Sniper Kills Abortion Doctor Near Buffalo
By Michael A. Fletcher
Barnett Slepian, 52, was killed by a single shot fired through a window as he stood in the kitchen of his home about 10 p.m. in this Buffalo suburb, police said today. Slepian, for years a defiant target of antiabortion protesters here, had just returned from a synagogue with his wife and four sons, aged seven to 15, Amherst police said.
Police said the fatal shot was fired from a wooded area behind Slepian's home and crashed through a kitchen window before mortally wounding him. His wife called emergency personnel, who took Slepian to nearby Millard Fillmore Suburban Hospital, where he was pronounced dead at 11:30 p.m.
The murder shocked activists on both sides of the volatile abortion issue, not only because of its cold-blooded execution, but also because it bore eerie similarities to a series of sniper attacks that have wounded four abortion doctors here in the border region over the past four years. In each of those cases, the doctors were fired on with high-powered rifles through the windows of their homes at approximately this time of year.
Those shootings prompted formation of a joint U.S.-Canadian investigative task force, which last Tuesday warned abortion doctors in upstate New York and Canada to be wary of possible attacks. "The U.S.-Canadian task force has been investigating this string of shootings for over a year," said a spokesman for Canada's Hamilton-Wentworth Regional Police Service.
President Clinton, Gov. George E. Pataki (R) and a number of abortion rights activists denounced the murder of Slepian, an obstetrician and gynecologist who refused to stop offering abortions in the face of death threats and furious protests that have sharply reduced the availability of abortions in western New York state.
"No matter where we stand on the issue of abortion, all Americans must stand together in condemning this tragic and brutal act," Clinton said.
Attorney General Janet Reno also condemned the murder, calling it an "outrage. We will do whatever it takes to track down and prosecute whoever is responsible for this murder," Reno said. She added that federal officials are "actively investigating" that Slepian was murdered because of his abortion work.
Pataki said the killer should face the death penalty, adding: "It's beyond a tragedy. It's really an act of terrorism and, in my mind, a cold-blooded assassination."

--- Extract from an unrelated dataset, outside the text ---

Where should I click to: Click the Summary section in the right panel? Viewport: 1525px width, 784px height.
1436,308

National abortion rights leaders expressed anger at the attack, the latest in a string of bombings, shootings and other violent assaults carried out against abortion providers.

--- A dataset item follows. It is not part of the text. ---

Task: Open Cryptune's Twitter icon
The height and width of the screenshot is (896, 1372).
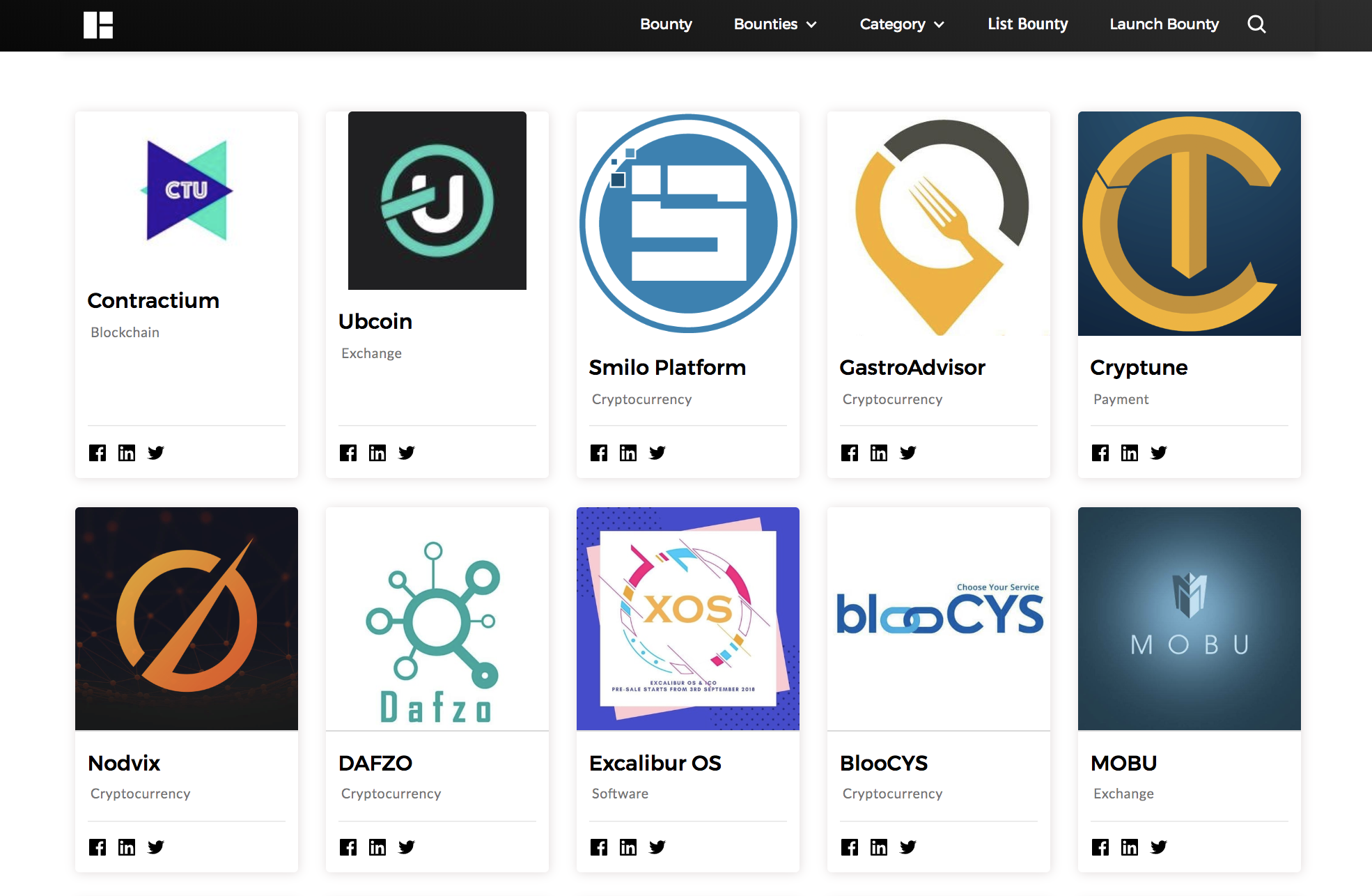Action: [x=1158, y=452]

"The cold-blooded assassination of Dr. Slepian is a shocking example of just how far some opponents of abortion and reproductive rights will go to deny women their constitutional right to choose," said Kate Michelman, president of the National Abortion and Reproductive Rights Action League.
Abortion rights activists said Slepian appears to be the seventh person killed in the United States by antiabortion extremists since 1993. The most recent murder occurred in January, when an off-duty police officer was killed in a bomb explosion at a Birmingham abortion clinic. The suspect in that incident, Eric Rudolph, is still at large, having eluded his pursuers in the mountains of North Carolina.
In the wake of Slepian's murder, Planned Parenthood of New York City said its clinics have been put on "an increased state of security alert."
Slepian, a figure both beloved and reviled here for two decades, had long been a target of antiabortion protesters. He temporarily closed his Amherst office in 1992 during "Spring of Life," a massive protest by the militant antiabortion group Operation Rescue in the Buffalo area.
At the time, Slepian told colleagues that he closed the office to avoid having protesters inconvenience other doctors in his building. He said he would continue to perform abortions at a clinic in Buffalo.
Operation Rescue's national director, the Rev. Philip "Flip" Benham, told Reuters that Slepian had "murdered countless thousands of innocent children." Still, he said, his group did not support Slepian's killing.
Through the years, Slepian has made it clear that he was determined not to let protesters or the threats that frequently brought police to his home deter him. In 1988, Slepian was charged with assault after allegedly using a baseball bat to smash the windows of a van that had carried a band of antiabortion protesters to his home. Before the incident, protesters reportedly taunted Slepian, calling him "murderer," while he and his family opened Hanukah gifts in their home.
About 200 mourners attended a candlelight vigil outside Slepian's office tonight. During the brief ceremony, speakers vowed not to be intimidated by the doctor's slaying. They also said they will always remember Slepian not only as a man with the courage to stand in the face of harassment, but as simply a good doctor. "He was a kind, gentle, sweet man," said Candy Stiles, a patient of Slepian's for 15 years. "He took wonderful care of people."
Special correspondent Jennifer Adach in Washington contributed to this report.